If your goal is "find docs that match _either_ the lexical OR the semantic query", drop the `WHERE` clause and let the engine score every row (slower, but correct). For most RAG workloads, the `WHERE` filter is a feature — you want lexical pre-filtering to keep latency tractable on large corpora.
## Tuning the weights
The example uses a 50/50 weight as a starting point. To experiment:
```sql
-- 70% lexical, 30% semantic (technical-doc bias)
ORDER BY 0.7 * bm25_score(body, 'q') + 0.3 * (1.0 - vec_distance_cosine(embedding, [...])) DESC
-- 30% lexical, 70% semantic (paraphrase / RAG bias)
ORDER BY 0.3 * bm25_score(body, 'q') + 0.7 * (1.0 - vec_distance_cosine(embedding, [...])) DESC
-- Three-way: add a recency boost
ORDER BY 0.5 * bm25_score(body, 'q')
+ 0.4 * (1.0 - vec_distance_cosine(embedding, [...]))
+ 0.1 * (julianday('now') - julianday(created_at))
DESC
```
(The `julianday` function isn't in SQLRite yet — that's just a sketch of how the SQL composition extends naturally.)
## Production checklist
- **Normalize the BM25 score range.** BM25 is unbounded above; cosine distance is in `[0, 2]`. Without normalization, a high-IDF rare term can dominate the sum. The example skips normalization because the corpus is six docs and the BM25 scores are already ~`[0, 2]`. Real corpora need a min-max or z-score normalization step (computed offline or via a sliding window).
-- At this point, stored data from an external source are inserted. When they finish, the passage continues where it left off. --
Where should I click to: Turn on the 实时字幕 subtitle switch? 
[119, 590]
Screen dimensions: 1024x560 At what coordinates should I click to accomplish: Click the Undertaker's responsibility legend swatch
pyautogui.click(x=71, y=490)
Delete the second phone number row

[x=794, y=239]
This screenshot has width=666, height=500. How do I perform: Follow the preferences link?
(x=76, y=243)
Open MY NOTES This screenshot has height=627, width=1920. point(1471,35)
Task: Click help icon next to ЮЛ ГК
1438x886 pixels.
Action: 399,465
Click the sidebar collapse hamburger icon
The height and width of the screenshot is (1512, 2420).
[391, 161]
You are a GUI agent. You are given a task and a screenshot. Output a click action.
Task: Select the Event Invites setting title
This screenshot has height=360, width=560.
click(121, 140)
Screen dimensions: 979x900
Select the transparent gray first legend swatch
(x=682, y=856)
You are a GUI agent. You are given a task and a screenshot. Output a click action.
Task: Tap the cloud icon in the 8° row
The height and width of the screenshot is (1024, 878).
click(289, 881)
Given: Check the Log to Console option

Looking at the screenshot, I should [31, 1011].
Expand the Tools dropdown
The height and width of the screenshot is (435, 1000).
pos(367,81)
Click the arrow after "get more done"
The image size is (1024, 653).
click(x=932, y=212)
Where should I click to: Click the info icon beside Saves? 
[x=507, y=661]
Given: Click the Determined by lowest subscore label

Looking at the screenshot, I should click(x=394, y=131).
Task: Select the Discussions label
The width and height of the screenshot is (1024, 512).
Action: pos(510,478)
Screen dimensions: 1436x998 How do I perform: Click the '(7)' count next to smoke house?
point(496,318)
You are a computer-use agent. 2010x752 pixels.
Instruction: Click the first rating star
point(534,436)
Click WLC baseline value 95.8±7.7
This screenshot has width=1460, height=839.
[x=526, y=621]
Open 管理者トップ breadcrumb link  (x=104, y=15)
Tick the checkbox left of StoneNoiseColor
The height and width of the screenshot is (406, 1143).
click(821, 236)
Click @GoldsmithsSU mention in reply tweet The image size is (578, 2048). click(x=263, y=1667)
- **Use real embeddings.** Pre-baked toy vectors are for the example. In production you'll call an embedding model — `sqlrite-ask`'s LLM adapters can host one, or use the [`fastembed-rs`](https://crates.io/crates/fastembed) family for a local model.
- **Tune `k` end-to-end.** The `LIMIT k` clamps the result set. Hybrid retrieval typically needs to over-fetch (e.g. `LIMIT 50`) and re-rank with a cross-encoder for the final top 5 or 10.
## See also
- [`docs/phase-8-plan.md`](../../docs/phase-8-plan.md) — Q8 (arithmetic vs typed `hybrid_score(...)`) explains why SQLRite does this with raw arithmetic instead of a dedicated function.
- [`docs/phase-7-plan.md`](../../docs/phase-7-plan.md) — vector indexing context.